Id. We vacated Preston's death sentence and remanded for resentencing. Id.
In the instant case, it is now clear that the lower court's reliance on Rivera's Puerto Rican conviction to support the prior violent felony aggravating factor was erroneous under Johnson and Preston. The State, however, contends that the error was harmless. The State points out that contemporaneous convictions for armed robbery and attempted armed robbery are present here, and that those convictions would have supported the aggravating factor. Also, there remain three other valid aggravating factors and no mitigation was found at the original sentencing.
On the other hand, the crime for which Rivera was convicted and sentenced in the instant case was the murder of a police officer. The now vacated Puerto Rican conviction also involved an assault on a police officer. That conviction became the centerpiece of the sentencing hearing. The testimony of two of the three witnesses who appeared before the jury focused exclusively on the prior conviction. In his closing argument, the prosecutor stated:
The next aggravating factor; the defendant has been previously convicted of another capital offense or of a felony involving the use or threat of violence to some person.

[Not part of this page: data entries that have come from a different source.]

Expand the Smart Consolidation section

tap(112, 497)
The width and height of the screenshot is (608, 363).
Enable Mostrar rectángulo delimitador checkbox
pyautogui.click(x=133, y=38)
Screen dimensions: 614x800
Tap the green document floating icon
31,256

Well, that one obviously applies.
He has been convicted of aggravated assault in 1984. Obviously, aggravated assault, when you pull a knife on somebody, is an act of violence against a person. Coincidentally, in that case it happened to have been a police officer that this act of violence was committed against.

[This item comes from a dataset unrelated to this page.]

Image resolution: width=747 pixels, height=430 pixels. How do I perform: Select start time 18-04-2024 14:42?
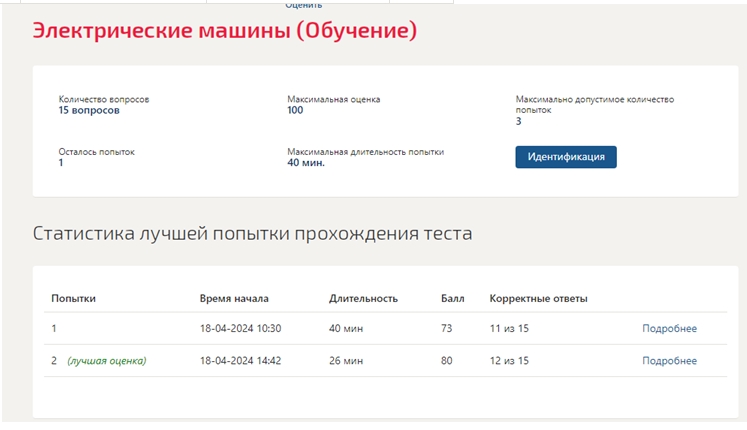pyautogui.click(x=241, y=361)
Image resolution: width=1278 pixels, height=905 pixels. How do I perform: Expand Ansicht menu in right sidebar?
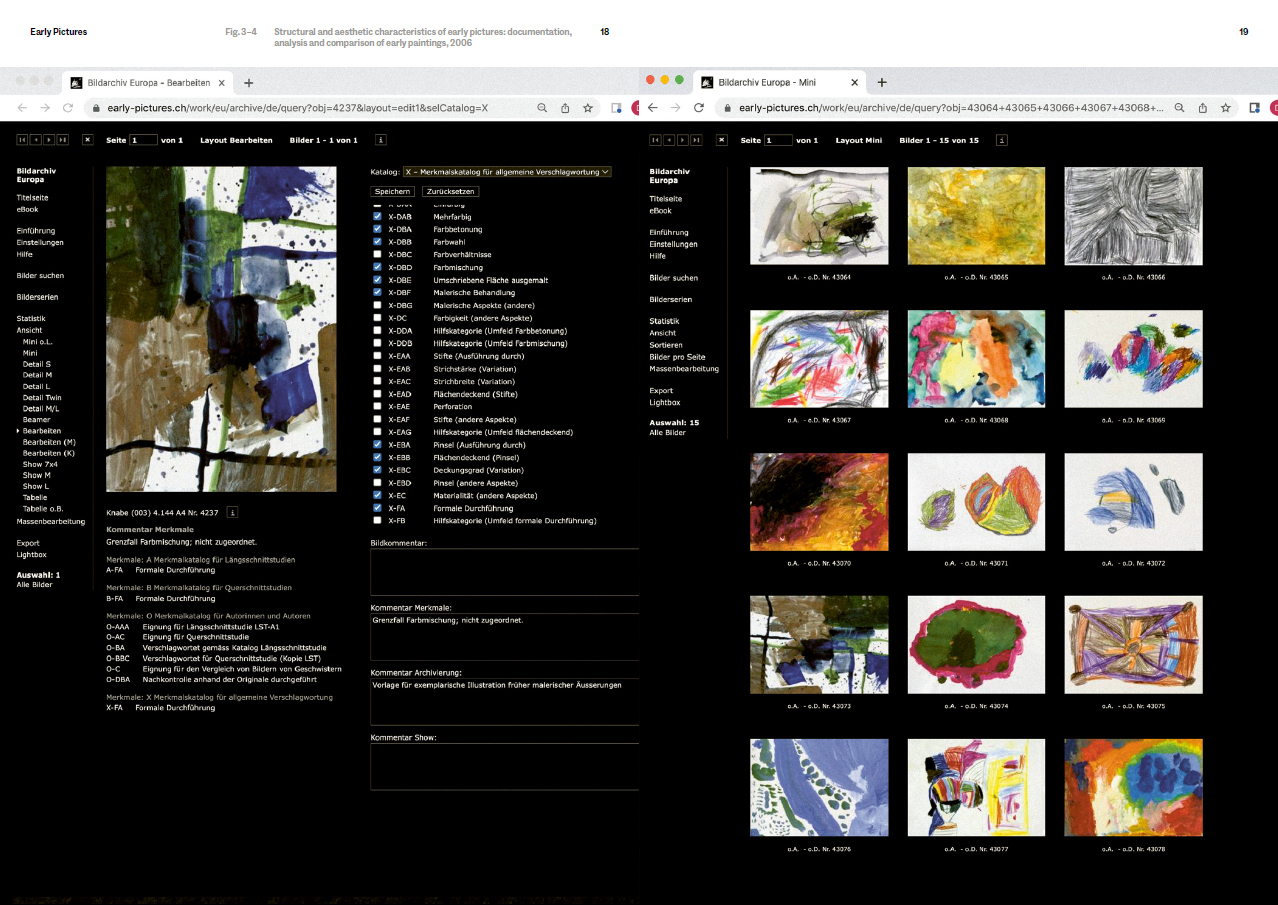click(662, 333)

So, that is one aggravating factor that applies in this case.
(Emphasis added.) As in Preston, the jury in the instant case recommended death by only a one-vote margin. Furthermore, only three of the six original aggravating factors found by the sentencing court now remain.
Based on the foregoing, we cannot say that the consideration of Rivera's vacated conviction, together with the consideration of the two aggravating circumstances later held to be inapplicable, constituted harmless error beyond a reasonable doubt.[5]
We affirm the denial of Rivera's motion to set aside his murder conviction, and we deny his petition for habeas corpus. However, we vacate Rivera's death sentence and remand for resentencing before a judge and jury.
It is so ordered.
BARKETT, C.J., and OVERTON, McDONALD, SHAW, GRIMES, KOGAN and HARDING, JJ., concur.
[1] Two of these issues concerned the effect of Rivera's prior Puerto Rican conviction on the sentence of death. The third related to allegations of ineffective assistance of counsel at the penalty phase of the trial.
[2] In a very real sense, the trial judge did address the matter of the Puerto Rican conviction because the order denying postconviction relief states that even if the conviction had been erroneously admitted, the error would be harmless.
[3] Rivera raises five guilt-phase claims in his habeas petition. Most of those claims essentially duplicate claims raised in the rule 3.850 appeal and will not be treated separately in this opinion. We hold that the balance of the habeas claims have no merit. Further, to the extent that the claims in the habeas petition allege ineffective assistance of appellate counsel, we find that such claims are also without merit.
[4] We also reject Rivera's contention that the State had a duty to disclose its ongoing investigation of Judge Gelber. Clearly, such a disclosure would be unwarranted. See ยง 119.07(3)(d), Fla. Stat. (1987).
[5] Because of our disposition of this issue, we do not reach the remaining sentencing phase issues raised by Rivera.